Soeur Louise se dit peu surprise des commentaires élogieux de ses protégées. «Je dis souvent à mes filles que nous sommes une grande famille et qu'il faut nous entraider comme on le fait dans une famille. On doit être sensible aux joies comme aux peines des autres. C'est le respect qui guide notre maison.» Pour certaines, la formule est même devenue un idéal. Marianne Mathis, par exemple, «aimerait rester toute sa vie» au CNDA, une aventure qui pourtant prendra fin cette année pour la mener vers d'autres défis, collégiaux ceux-là.

Un mot d'ordre

Et comme ses compagnes de la 5e secondaire, elle sera prête, promet soeur Louise. Année après année, toutes les filles du CNDA ont obtenu leur Diplôme d'études secondaires (DES), et cela, même si l'établissement accueille des élèves de tous les niveaux, rejetant les tests d'admission au profit de simples tests de classement, une pratique peu courante dans le monde très sélect du privé. Le mot d'ordre? Il y a de la place pour tout le monde au CNDA.

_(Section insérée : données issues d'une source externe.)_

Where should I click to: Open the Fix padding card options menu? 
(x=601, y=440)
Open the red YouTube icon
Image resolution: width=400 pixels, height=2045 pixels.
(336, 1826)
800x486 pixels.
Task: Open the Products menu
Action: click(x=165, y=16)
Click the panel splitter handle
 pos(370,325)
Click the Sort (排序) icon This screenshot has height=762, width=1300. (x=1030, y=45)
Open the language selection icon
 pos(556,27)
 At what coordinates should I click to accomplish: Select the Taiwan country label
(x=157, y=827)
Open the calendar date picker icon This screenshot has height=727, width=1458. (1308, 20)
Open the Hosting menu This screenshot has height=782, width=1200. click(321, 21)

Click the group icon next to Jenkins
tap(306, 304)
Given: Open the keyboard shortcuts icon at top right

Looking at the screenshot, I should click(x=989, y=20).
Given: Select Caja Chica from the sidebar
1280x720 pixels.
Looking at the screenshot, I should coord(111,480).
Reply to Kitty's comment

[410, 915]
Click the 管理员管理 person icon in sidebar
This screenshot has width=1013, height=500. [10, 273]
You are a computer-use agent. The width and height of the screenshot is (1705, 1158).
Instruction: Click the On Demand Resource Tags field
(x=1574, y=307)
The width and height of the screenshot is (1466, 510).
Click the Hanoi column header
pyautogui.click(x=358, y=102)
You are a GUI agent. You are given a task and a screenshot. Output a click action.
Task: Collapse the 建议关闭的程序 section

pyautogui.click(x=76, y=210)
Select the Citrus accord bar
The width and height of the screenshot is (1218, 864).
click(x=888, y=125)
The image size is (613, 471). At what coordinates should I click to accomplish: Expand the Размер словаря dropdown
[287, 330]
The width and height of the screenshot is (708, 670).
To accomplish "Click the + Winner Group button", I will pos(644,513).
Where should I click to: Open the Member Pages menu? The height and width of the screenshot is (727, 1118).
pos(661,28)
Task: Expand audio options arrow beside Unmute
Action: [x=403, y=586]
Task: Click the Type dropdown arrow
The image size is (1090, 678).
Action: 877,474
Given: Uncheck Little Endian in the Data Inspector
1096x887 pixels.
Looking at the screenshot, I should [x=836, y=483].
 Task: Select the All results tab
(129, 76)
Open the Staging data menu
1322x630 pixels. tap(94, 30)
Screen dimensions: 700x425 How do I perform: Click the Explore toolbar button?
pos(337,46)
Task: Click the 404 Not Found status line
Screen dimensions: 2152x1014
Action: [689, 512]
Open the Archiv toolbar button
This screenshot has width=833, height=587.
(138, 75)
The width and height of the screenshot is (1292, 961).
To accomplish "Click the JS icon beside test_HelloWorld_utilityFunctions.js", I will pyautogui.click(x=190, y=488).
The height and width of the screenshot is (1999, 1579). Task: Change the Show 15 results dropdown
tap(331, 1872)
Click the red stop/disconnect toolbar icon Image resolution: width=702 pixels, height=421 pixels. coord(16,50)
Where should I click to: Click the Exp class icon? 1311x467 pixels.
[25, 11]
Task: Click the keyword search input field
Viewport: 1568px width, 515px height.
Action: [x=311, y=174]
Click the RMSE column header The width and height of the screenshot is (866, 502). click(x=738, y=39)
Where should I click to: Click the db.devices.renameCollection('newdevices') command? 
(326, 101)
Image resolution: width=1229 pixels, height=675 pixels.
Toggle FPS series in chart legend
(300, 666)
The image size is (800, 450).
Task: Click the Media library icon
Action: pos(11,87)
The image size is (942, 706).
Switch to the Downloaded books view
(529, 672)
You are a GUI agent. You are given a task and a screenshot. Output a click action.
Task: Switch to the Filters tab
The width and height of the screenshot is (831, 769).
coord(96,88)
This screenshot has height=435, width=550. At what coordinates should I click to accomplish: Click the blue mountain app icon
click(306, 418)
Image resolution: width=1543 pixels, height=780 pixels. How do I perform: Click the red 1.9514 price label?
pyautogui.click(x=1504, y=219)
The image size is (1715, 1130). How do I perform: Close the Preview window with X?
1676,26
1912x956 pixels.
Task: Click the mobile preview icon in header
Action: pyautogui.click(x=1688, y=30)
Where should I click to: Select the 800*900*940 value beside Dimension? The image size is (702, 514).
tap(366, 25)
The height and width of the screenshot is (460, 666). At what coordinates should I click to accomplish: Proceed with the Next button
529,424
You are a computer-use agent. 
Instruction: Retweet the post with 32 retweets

Sur les bancs des cégeps, la différence se voit bien alors que les petites élèves devenues grandes tiennent le haut du pavé, particulièrement en français, une priorité jamais démentie pour les soeurs de l'Assomption. Leur adaptation est d'autant plus facile que la gestion d'un appartement leur est familière après cinq ans à entretenir leurs dortoirs.

Les étudiantes en retiennent également un sens aigu de la chose politique. «Nos filles, on en fait des citoyennes complètes, assure soeur Louise. On les initie au processus politique dès la 1re secondaire. Ça fait des filles qui vont voter, je vous l'assure. Et quand il y a des élections, on invite tous les députés pour qu'elles puissent les questionner. Souvent, ils sont très surpris de la qualité des questions, de leur pertinence aussi.» Les élections des représentantes de groupe sont d'ailleurs un moment fort de la vie scolaire.

«Pendant cette période, les filles apprennent tous les rudiments de la politique. On leur octroie un budget, un horaire, des espaces de publicité. Tout est réglementé comme dans la vie, poursuit soeur Louise. Le grand jour venu, les filles votent dans des isoloirs réglementaires. Le dévoilement se fait en direct à l'auditorium sur écran géant avec les tendances et tout. Le taux de participation ferait pâlir de jalousie nos politiciens. Je dirais sans exagérer que 99,9 % des filles votent.»

Le revers de la médaille

Évidemment, la médaille a aussi un revers. Mettez plein de filles ensemble et, forcément, il y aura du «picossage», convient soeur Louise, qui assure que tout ça reste toujours respectueux. Il faut dire que le guide de la pensionnaire que signe chaque fille en début d'année laisse peu de place aux débordements. «Les règles sont claires, et les filles savent que si elles y contreviennent, elles seront punies. Il y a toujours des conséquences. Certaines feront des travaux communautaires. Quand, c'est plus grave, on n'hésite pas à les suspendre.»

Si certains établissements montréalais ont eu à jongler avec des parents qui remettaient en question la discipline pratiquée à l'école, parfois même sous la menace, le CNDA, lui, a le soutien indéfectible des parents. «Les parents nous appuient beaucoup en ce sens. Le pensionnat pour eux est un choix. Ils savent qu'on est là sans compter pour leur fille, qu'on les voit aussi comme des trésors qu'on affine, un diamant qu'on entend leur rendre poli.»

Pour soeur Louise, le secret du pensionnat est là: «Le pensionnat, c'est aussi l'école de la vie. On y apprend la solidarité, l'échange, la tolérance.» Dimanche prochain, le CNDA tiendra ses portes ouvertes, afin de mettre en valeur les ficelles qui soutiennent tous ces beaux principes. Avis aux intéressées!